Я периодически находил время навестить друзей, работающих в детских больницах, и поехал помогать с эвакуацией в Ирпень. Но важно время от времени иметь полчаса нормальной жизни, и вчера я нашла возможность поговорить со своими тремя крестниками. Я хотел поговорить с ними о том, что происходит, убедить их не волноваться за меня, а помочь им понять, что мы ведем войну с Россией.
Такое ощущение, что мы ведем войну, как во «Властелине колец»: мы эльфы, а они орки. То, что происходит, трагично. Дети умирают. Они пристают к мирным жителям, этого не должно происходить во время войны 2022 года. Это сюрреалистично и похоже на то, что происходит во Второй мировой войне.
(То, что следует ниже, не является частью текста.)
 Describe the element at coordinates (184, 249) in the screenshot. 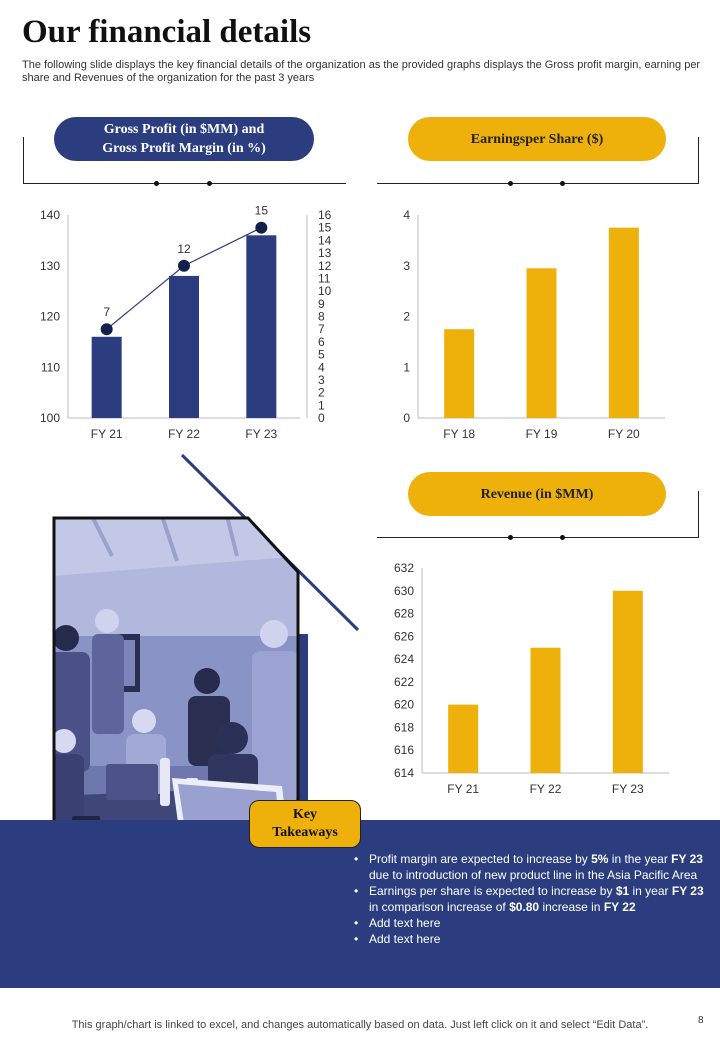

I see `data-label: 12` at that location.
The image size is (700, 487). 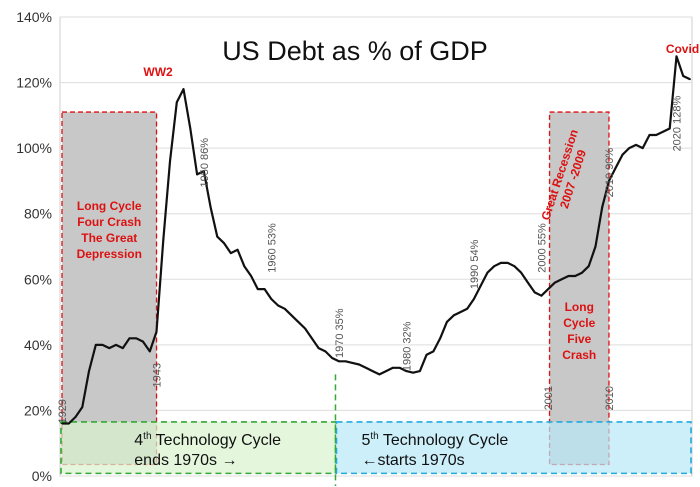 What do you see at coordinates (138, 440) in the screenshot?
I see `cycle-ordinal: 4` at bounding box center [138, 440].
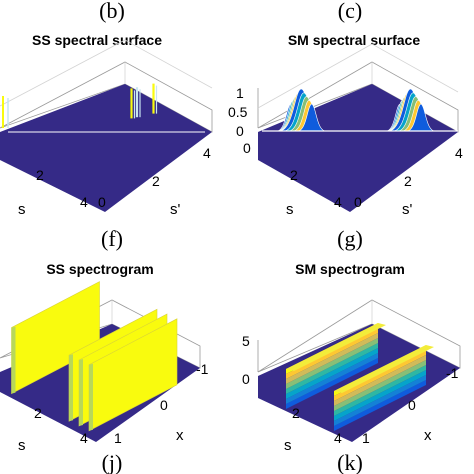 This screenshot has width=474, height=474. What do you see at coordinates (112, 238) in the screenshot?
I see `panel-label-f: (f)` at bounding box center [112, 238].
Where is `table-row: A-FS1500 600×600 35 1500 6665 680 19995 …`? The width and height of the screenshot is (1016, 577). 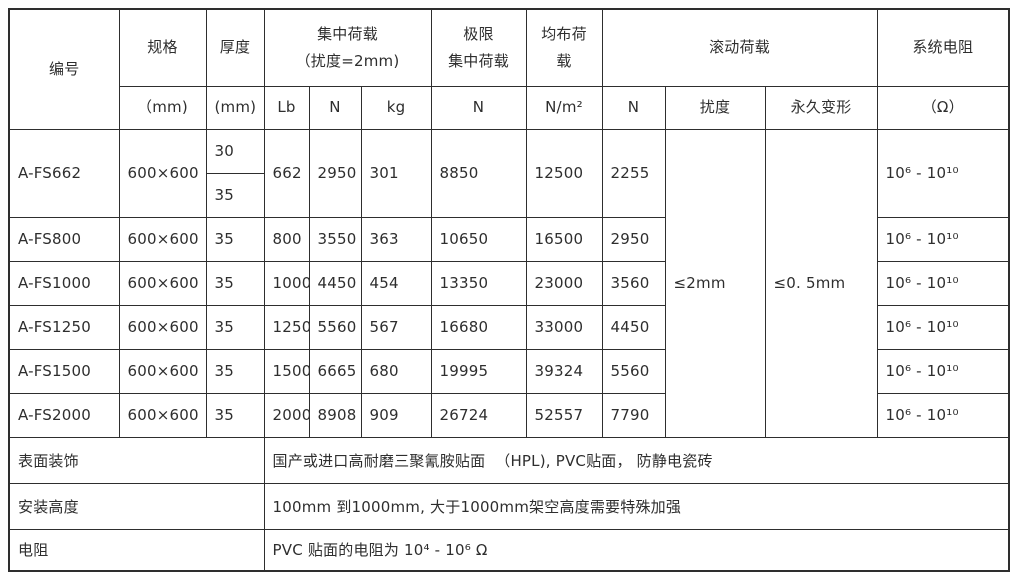
table-row: A-FS1500 600×600 35 1500 6665 680 19995 … is located at coordinates (509, 371).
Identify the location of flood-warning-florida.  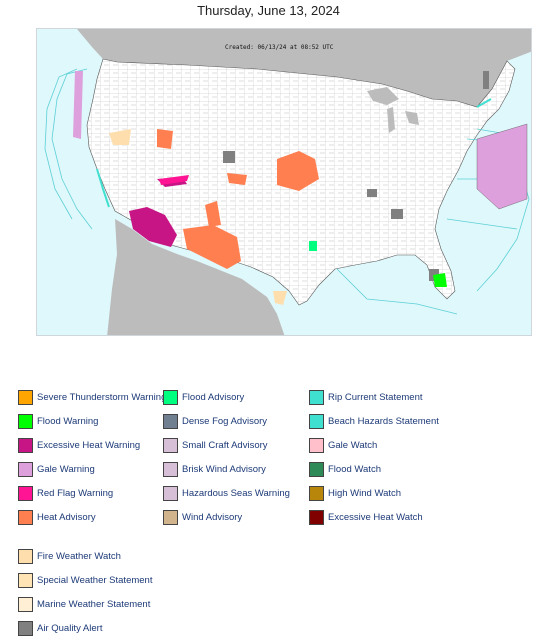
(440, 280).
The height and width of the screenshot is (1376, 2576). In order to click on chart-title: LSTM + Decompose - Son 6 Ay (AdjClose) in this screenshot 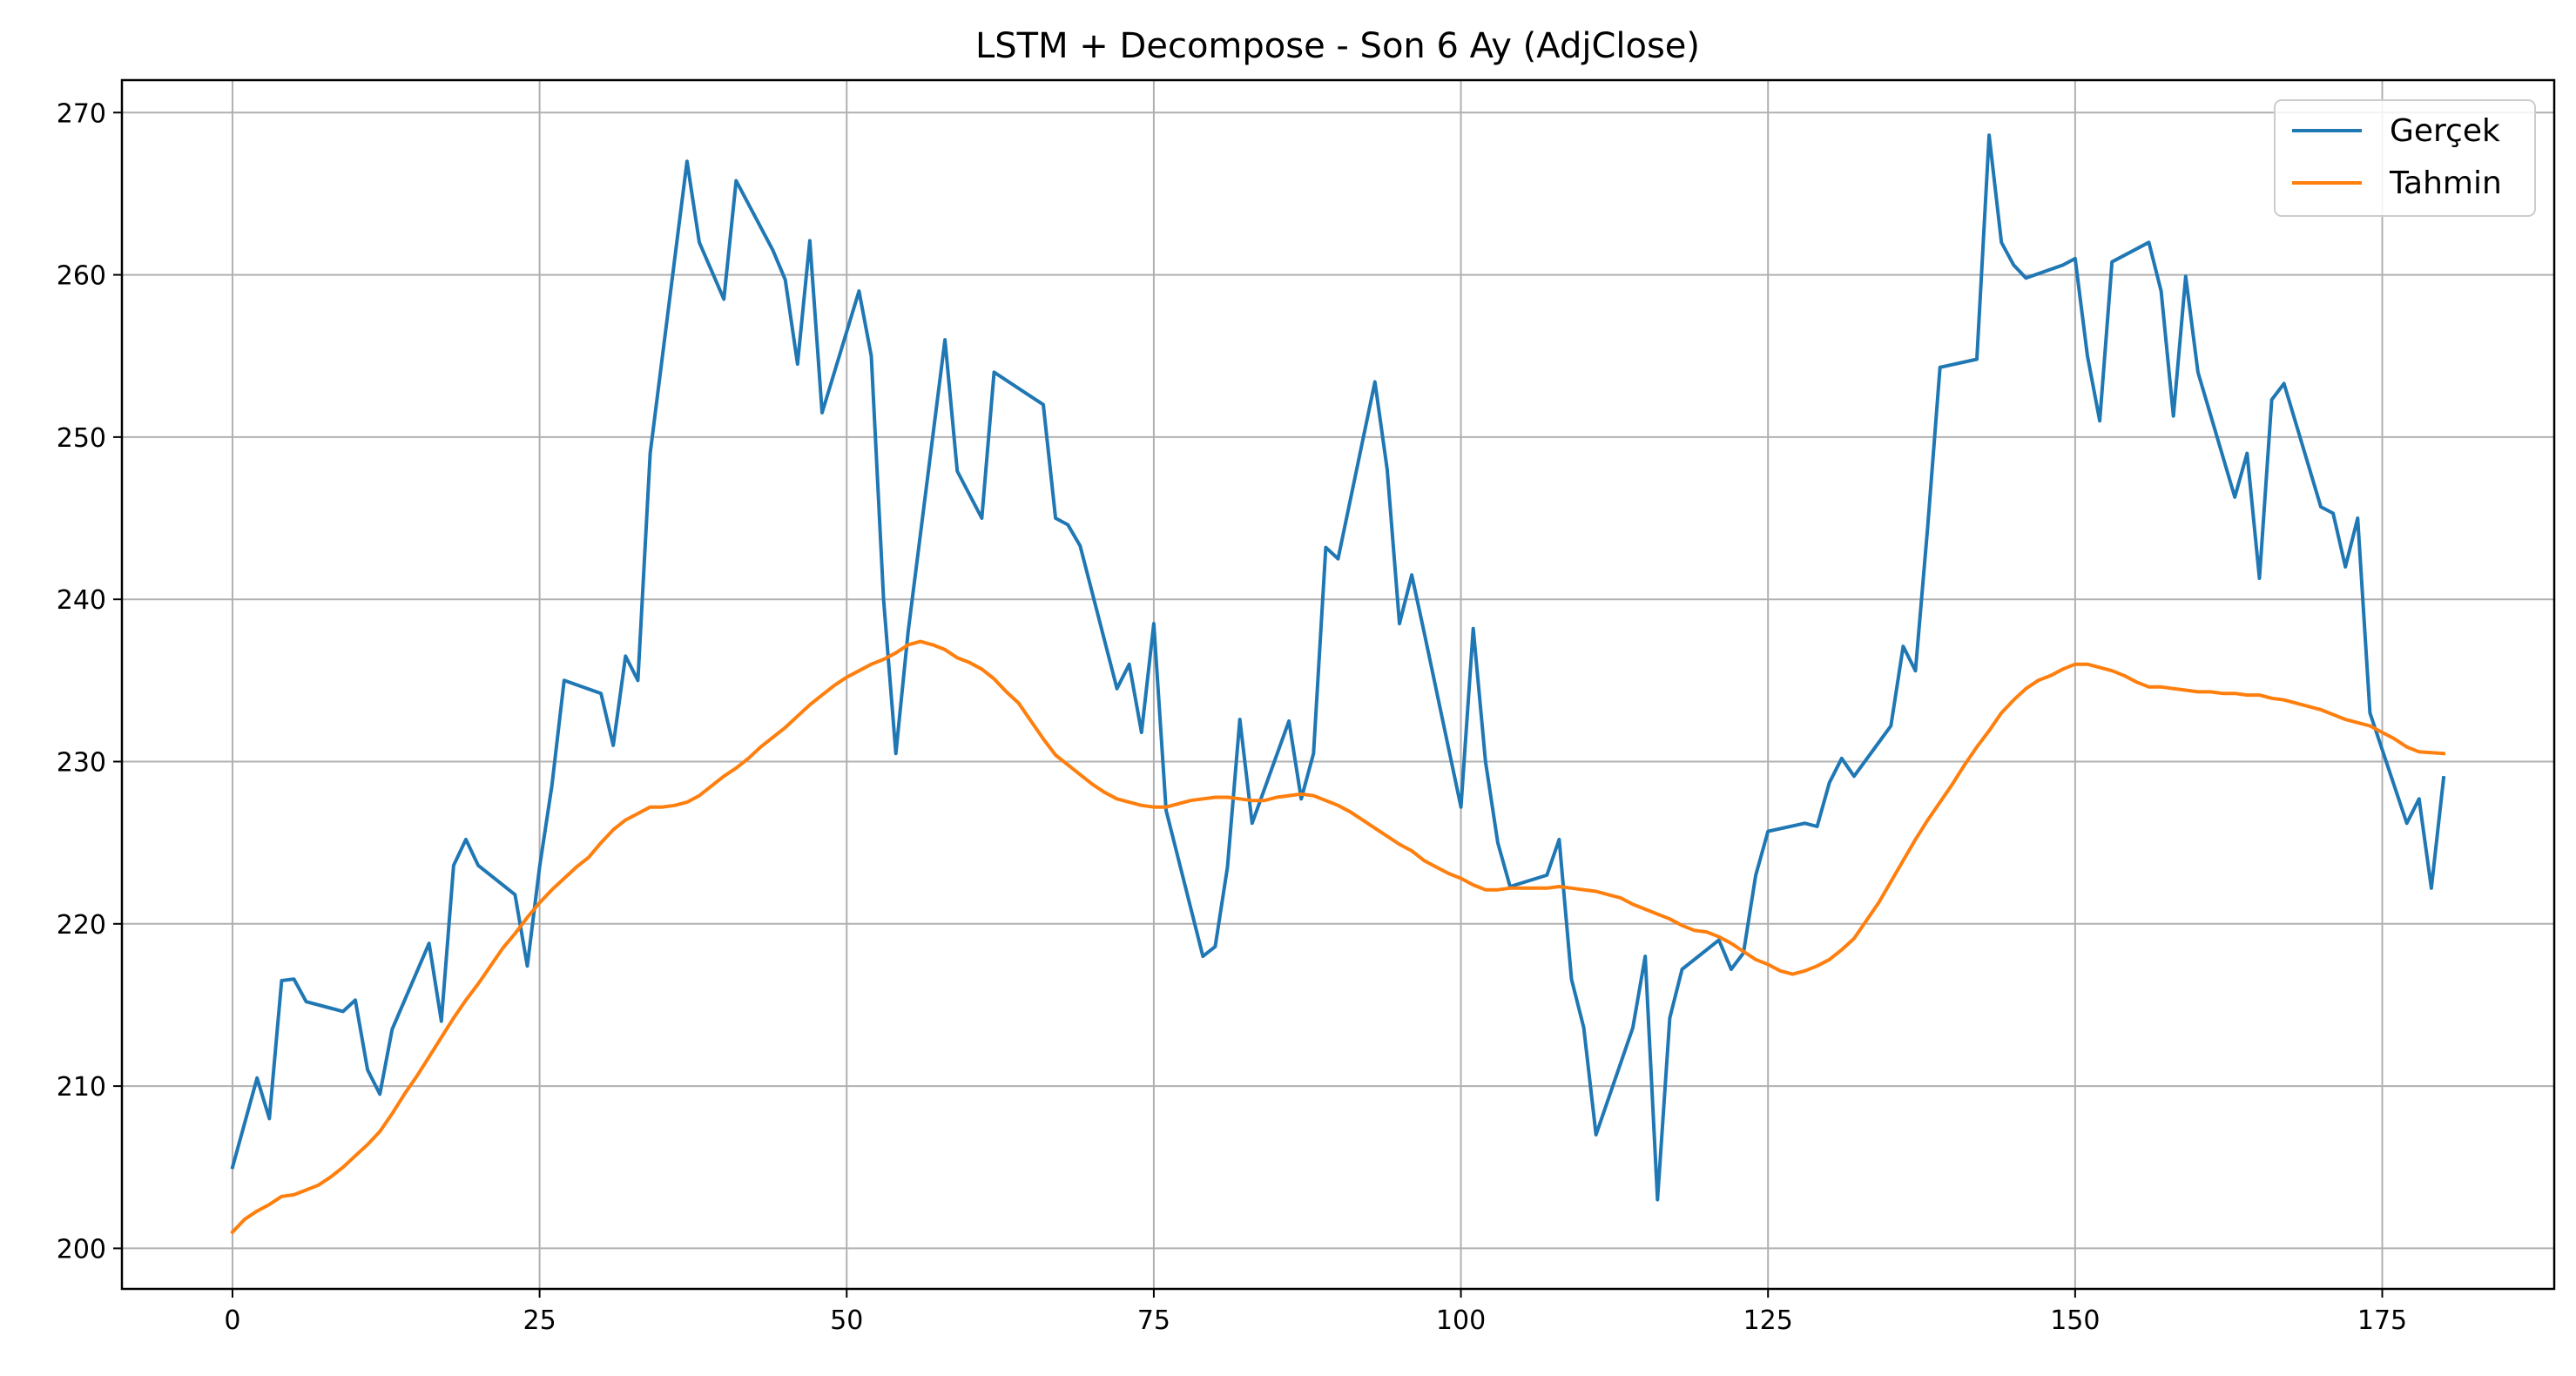, I will do `click(1338, 46)`.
Мы очень благодарны за помощь, которую все, особенно Великобритания, оказали до сих пор, и надеемся, что эта добрая воля сохранится.
Как поддержать дело Анны
Разочаровывает тот факт, что вся инфраструктура, которую мы строили, планы, которые у нас были, сложные биотехнологии, которые мы собирались принести в Украину, теперь все это заморожено… Мы действительно делали рывки в развитии медицинской науки и нашей инфраструктуры. Но какое-то время наши дети не смогут использовать то, над чем мы так много работали. Очень неприятно смотреть, как его уничтожают, но это ничто по сравнению с теми проблемами, с которыми мы сталкиваемся сейчас.
Мы можем восстановиться, но если мы проиграем эту войну, мы потеряем себя.